## What to work on
Please print exactly the lines from the one containing "Given: Click the 经营范围 business scope label" through the last line of the records, and only those. Leave out any pictures.

Collected data
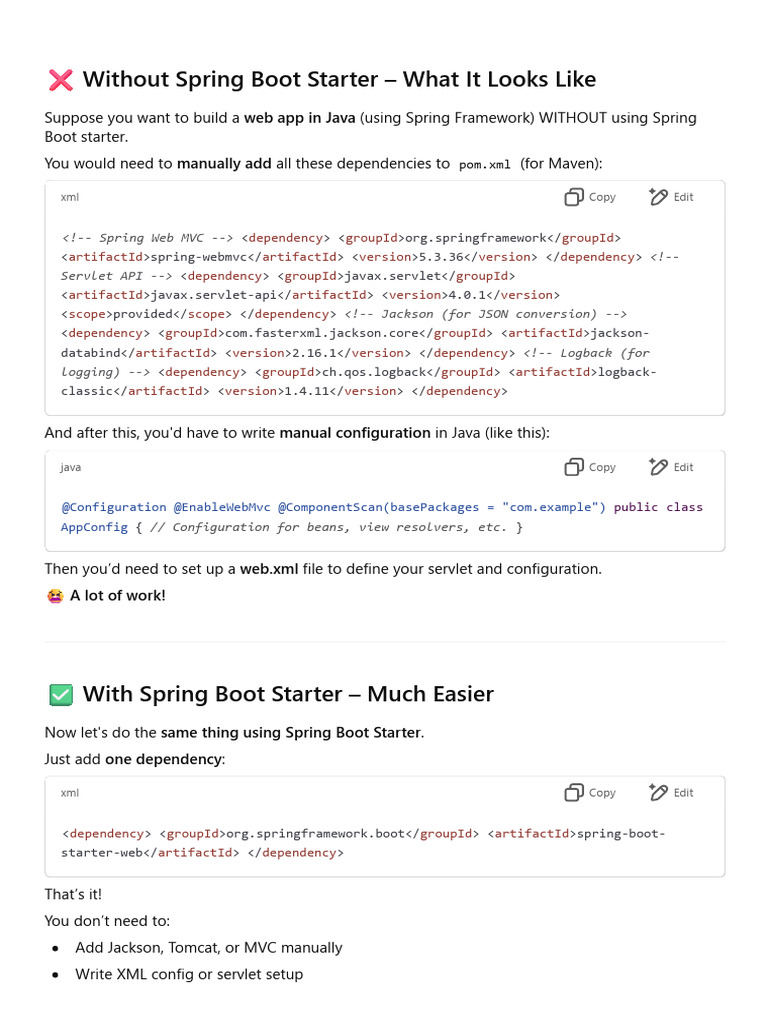Viewport: 768px width, 1024px height.
Task: Click the "That's it!" text
Action: [73, 894]
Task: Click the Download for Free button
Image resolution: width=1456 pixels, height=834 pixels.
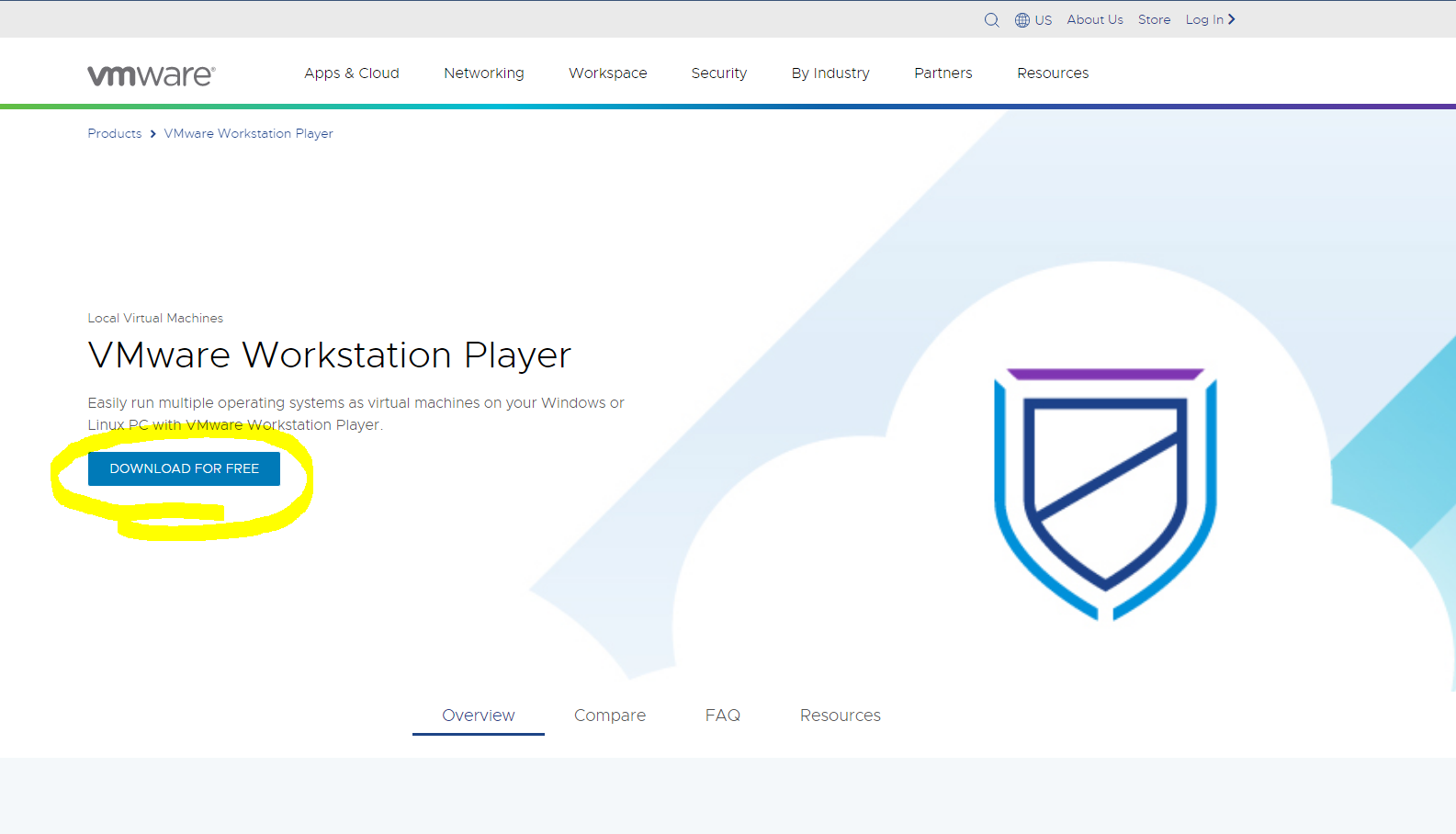Action: pyautogui.click(x=184, y=468)
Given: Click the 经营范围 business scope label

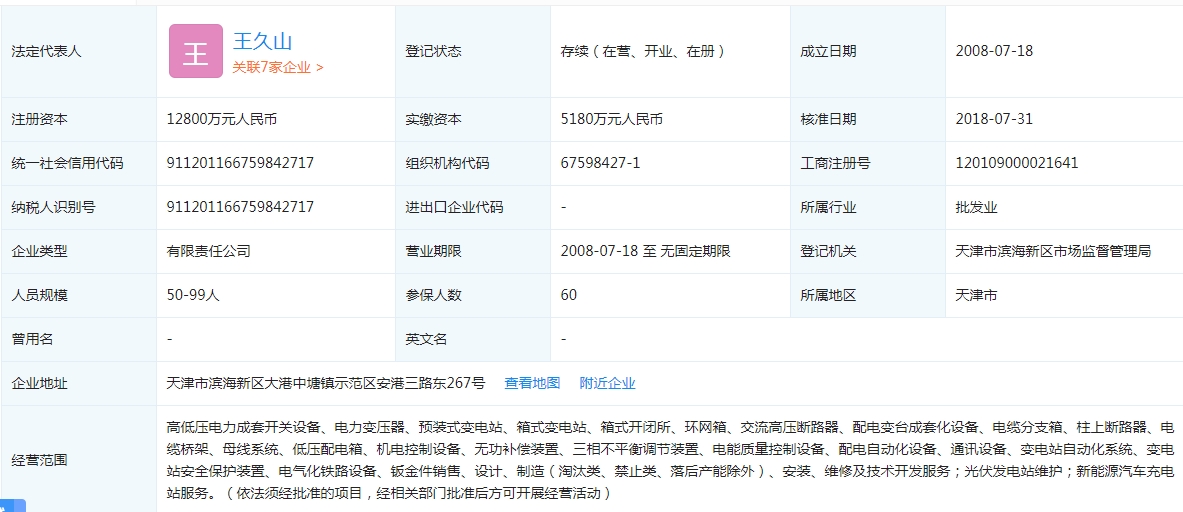Looking at the screenshot, I should coord(39,460).
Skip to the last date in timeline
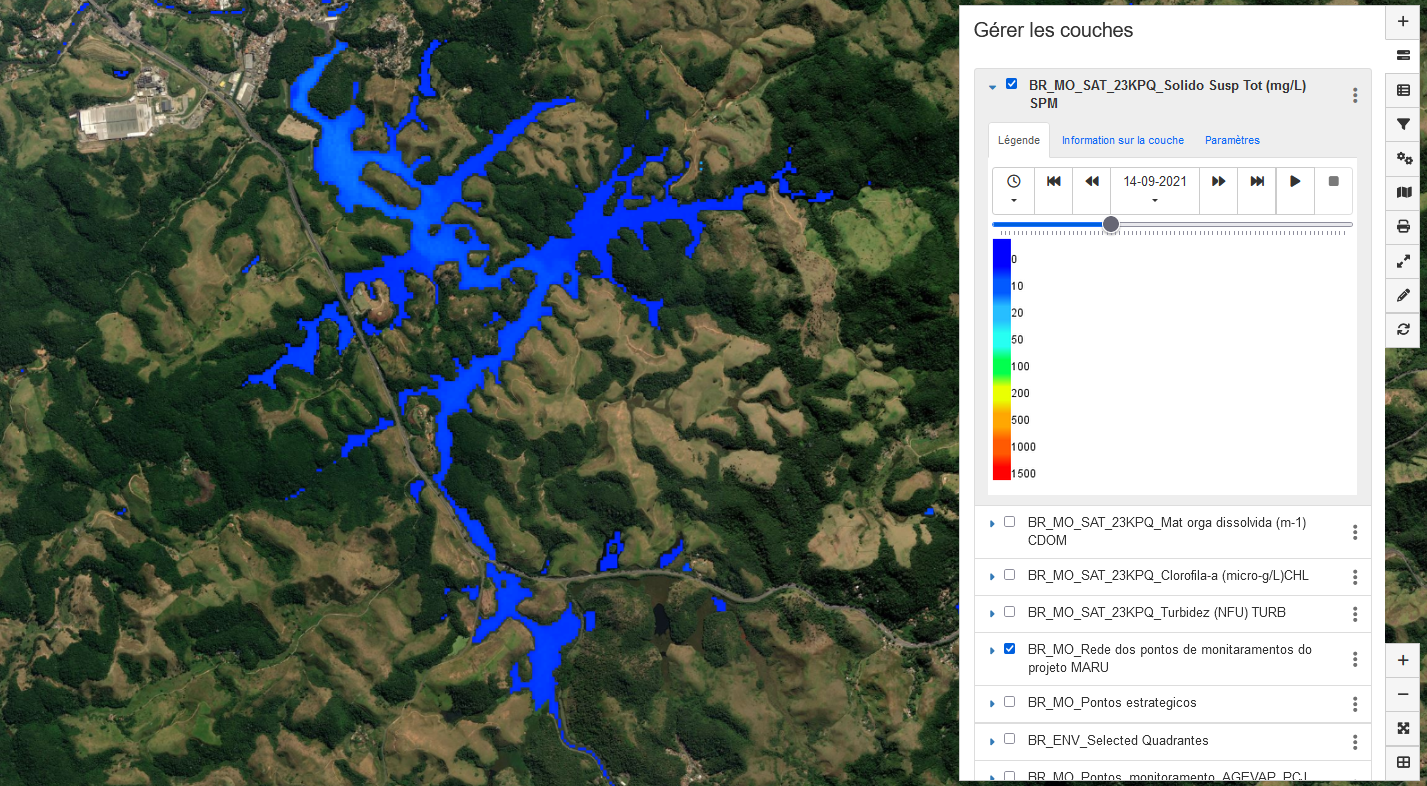This screenshot has width=1427, height=786. [x=1257, y=182]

## Response
Given: Click the 经营范围 business scope label

Looking at the screenshot, I should coord(39,460).
Skip to the last date in timeline
This screenshot has width=1427, height=786. [x=1257, y=182]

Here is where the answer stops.